New Haven and Changsha, China have started to draft plans to become official sister cities, which would develop strong ties between the two towns.
On Oct. 17, Andrew Wolf, director of the New Haven Department of Arts, Culture and Tourism, traveled to Changsha to sign a letter of intent to establish a sister-city relationship. The Yale-China Association, a nonprofit that connects institutions in America and China, organized the trip, and the group’s executive director, David Youtz, served as an intermediary for New Haven and Changsha officials during negotiations. At the signing ceremony, Changsha presented an embroidered tapestry in exchange for a porcelain dove of peace from New Haven created by a local ceramist. The dove is mounted on a raw piece of Chinese wood with a plaque that reads “Saluting Friendship New Haven + Changsha, Oct. 17, 2016.”
The Yale-China Association has a long history in Hunan, the Chinese province of which Changsha is the capital.
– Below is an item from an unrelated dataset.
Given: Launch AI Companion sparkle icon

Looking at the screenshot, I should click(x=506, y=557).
The organization helped establish a medical, nursing and public-health school in the province, in addition to Yali High School, which has been cited as a leading school in China according to Youtz.
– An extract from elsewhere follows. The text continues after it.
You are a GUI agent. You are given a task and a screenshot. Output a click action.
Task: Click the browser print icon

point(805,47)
Given Yale’s rich history in Changsha, Wolf and Youtz saw Changsha as the ideal Chinese city to become New Haven’s eighth sister city. The other seven are Taichung, Taiwan; Afula-Gilboa, Israel; Amalfi, Italy; Avignon, France; Freetown, Sierra Leone; Huế, Vietnam and León, Nicaragua.
“In addition to benefiting educationally and culturally from its eight sister-city relationships, New Haven’s diverse history and the contributions of people from these regions are celebrated,” said Shaundolyn Slaughter, president of New Haven Sister Cities. “Furthermore, our connections focus on the importance of building bridges across cultures to promote peace, prosperity and understanding through citizen diplomacy resulting in mutually beneficial relationships.”
Youtz said Changsha was immediately receptive to the idea of a sister-city relationship. Youtz initially reached out to a senior official at Xiangya Hospital and Medical School, institutions Yale helped establish in 1917 and 1913, respectively. The official, Ya Cao, previously served as vice mayor of Changsha and was able to direct Youtz to officials in the current mayor’s office within two weeks of his initial inquiry.
“Both sides from the beginning were very enthusiastic,” Youtz said.
The Foote School, a private school in New Haven, already has close links with Yali Middle School, located in Changsha. According to the Foote School’s website, a Yale guest teacher visits Foote each fall and participates in classes throughout the school. Additionally, students and faculty also visit the school in the fall, frequenting classes and staying in homes of Foote families. In exchange, ninth-grade students at Foote take a trip to China in March every year.
Wolf noted that the sister-city relationship will further the pre-existing educational and cultural exchanges between the two cities.
“We seek to support citizen-to-citizen, mayor-to-mayor diplomacy, so that includes educational exchanges,” Wolf said. “Every year Yale-China selects graduating seniors to participate in [Yale-China Association’s] intensive language program, to teach English as a second language. And already, I’ve gotten a call from a retailer in New Haven, and they would like to consider opening a franchise in Changsha to introduce what we do in New Haven.”
New Haven officials are working with galleries in Changsha to display local residents’ work, according to Wolf. The new relationship is also expected to further real-estate investment, manufacturing and other business ties between the two cities.
Wolf noted that, like New Haven, Changsha — located in Hunan province — is famous for its food. Youtz highlighted that because both New Haven and Changsha are harbor cities, the relationship could result in greater port-to-port business and importing opportunities.
“The Chinese tend to view these very seriously as a real way to open doors and then going and getting things done,” Youtz said. “And my feeling is, people in Changsha, people in New Haven are very practical.”
Changsha Mayor Hu Henghua is expected to visit New Haven in 2017. Since the relationship between the cities cannot be official until the two mayors are in the same place at the same time, Changsha and New Haven’s relationship will only be made official next year.
The Yale-China Association was founded in 1901.